Asteroid
NASA has approved the DART mission which aims to slam into an asteroid and knock it off its course. Pictured: A mosaic image of asteroid Eros at it's north pole, taken by the robotic NEAR Shoemaker space probe February 14, 2000 immediately after the spacecraft's insertion into orbit. After a year of circling and taking pictures, NEAR will touch down on asteroid Eros February 12, 2001, to capture surface details, which will be the first time any craft has tried to land on a tumbling space rock. Getty Images/NASA/Newsmakers

Asteroid impacts on Earth were recently found to have tripled in rate starting 290 million years ago, so this might be something we would experience in the future rather than just watch in movies or television shows. However, humans have yet to figure out how to prevent an asteroid from piercing through the Earth's atmosphere or reduce its impact on the planet in case of a collision. But NASA may have found a way.

According to Business Insider, NASA has approved a mission that aims to slam a spacecraft into a "small" asteroid and bump it off course. Dubbed the Double Asteroid Redirection Test (DART), this would be the space agency's first planetary-defense mission.

The asteroid NASA will be attempting to punch is the 150-meter-tall moon asteroid dubbed Didymoon. As hinted by its name, which originates from the Greek word for twins, Didymos, it is part of a double asteroid system and orbits another asteroid that is 800 meters tall.
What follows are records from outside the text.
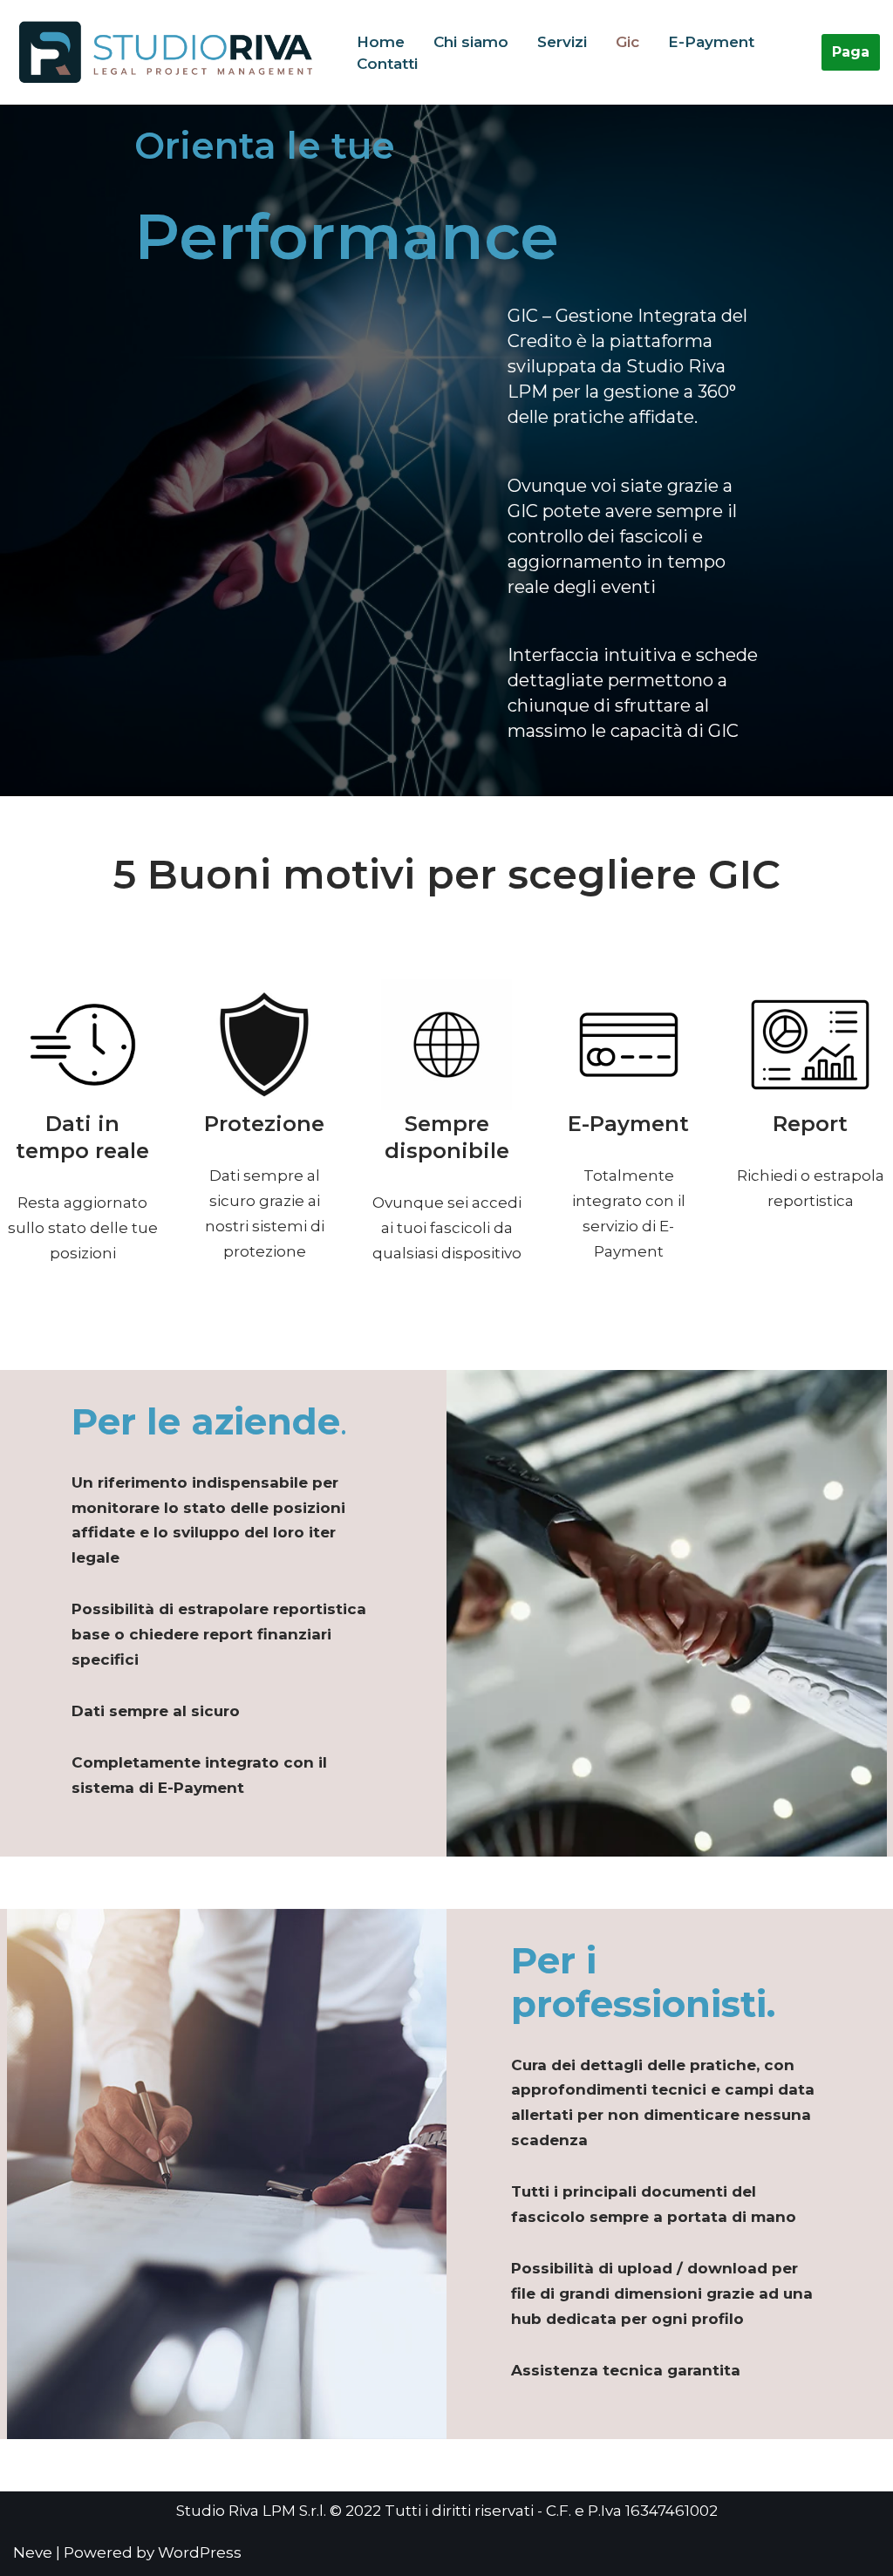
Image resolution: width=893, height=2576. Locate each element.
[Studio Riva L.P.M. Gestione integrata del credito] (170, 52)
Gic (627, 42)
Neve (32, 2552)
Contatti (387, 63)
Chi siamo (470, 42)
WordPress (200, 2552)
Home (381, 42)
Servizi (562, 42)
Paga (850, 52)
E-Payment (711, 42)
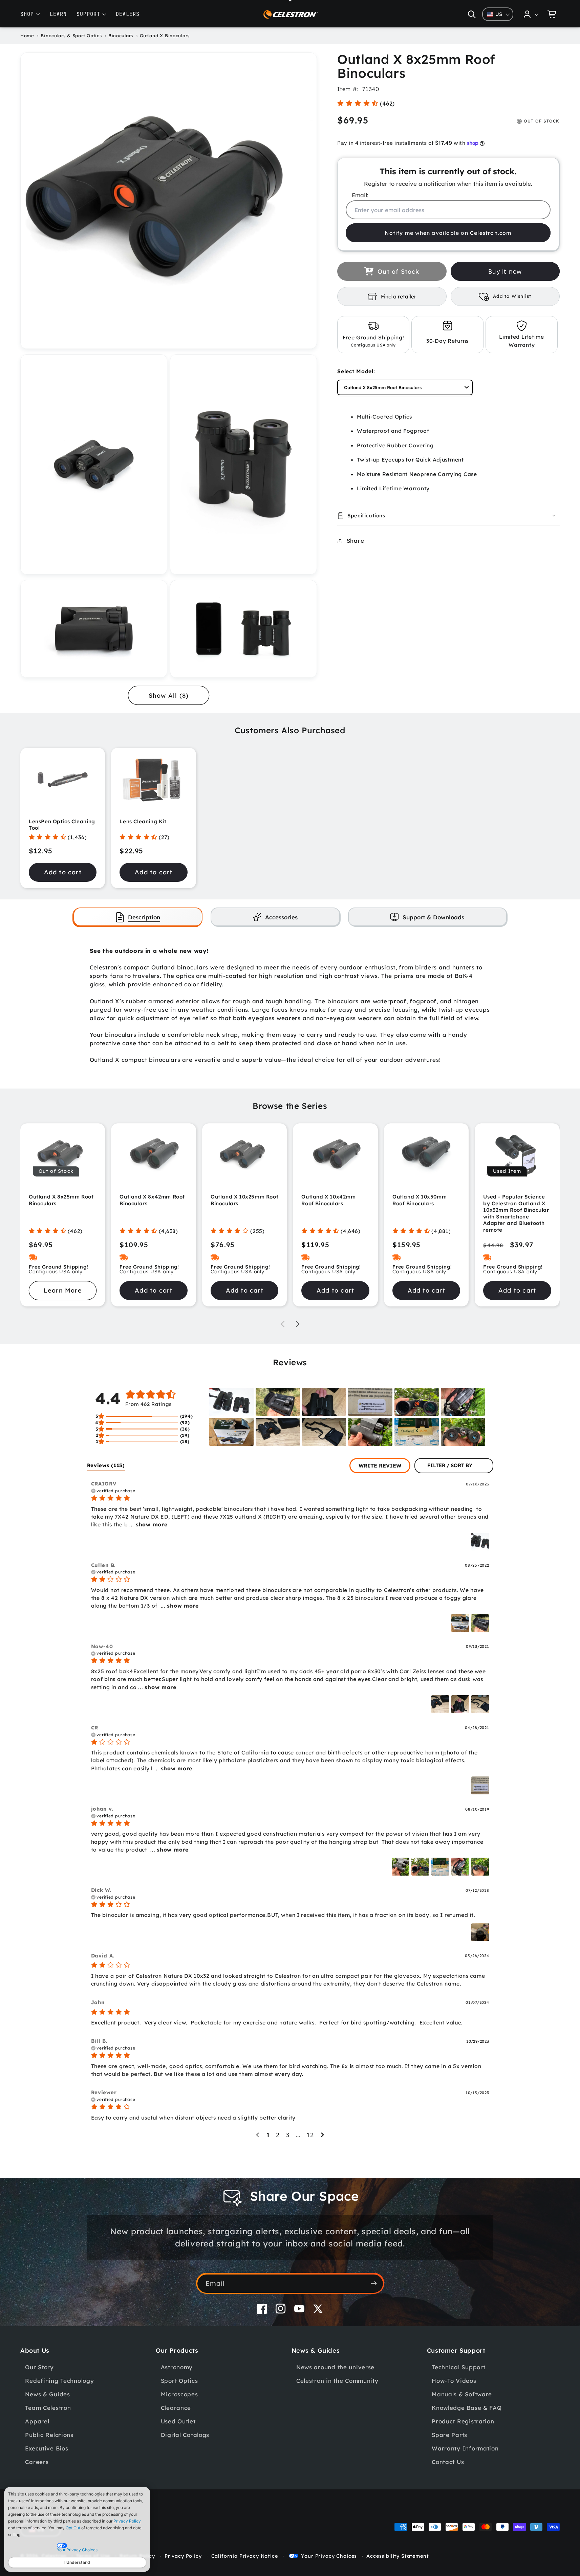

DART, which will be powered by a solar-electric propulsion system, is scheduled to crash into Didymoon in October 2022. The European Space Agency (ESA) will be helping NASA out in this project with its Hera spacecraft, which will gather data about the asteroid. Hera won't be present at the actual collision, but it will observe Didymoon in the aftermath.

Nancy Chabot, a planetary scientist at Johns Hopkins University's Applied Physics Laboratory and project scientist for DART, previously said that this mission is different from the usual NASA projects as it aims to solve a current problem in the solar system rather than study its past.

"That's one of the big differences, is a lot of the science-driven missions seem to be focused on understanding the past of the solar system, the early solar system, how it all formed," she told Space.com earlier this year. "Planetary defense is really about the present solar system and what are we going to do in the present."

But will the DART spacecraft really be able to knock the asteroid off its course? According to NASA, it definitely can. Weighing 500 kilograms, the spacecraft will slam into Didymoon at 6 kilometers per second. This will change the asteroid's orbital velocity by approximately 0.4 millimeters per second.

"DART would be NASA's first mission to demonstrate what's known as the kinetic impactor technique — striking the asteroid to shift its orbit — to defend against a potential future asteroid impact," Lindley Johnson, planetary defense officer at NASA Headquarters in Washington, said in a statement.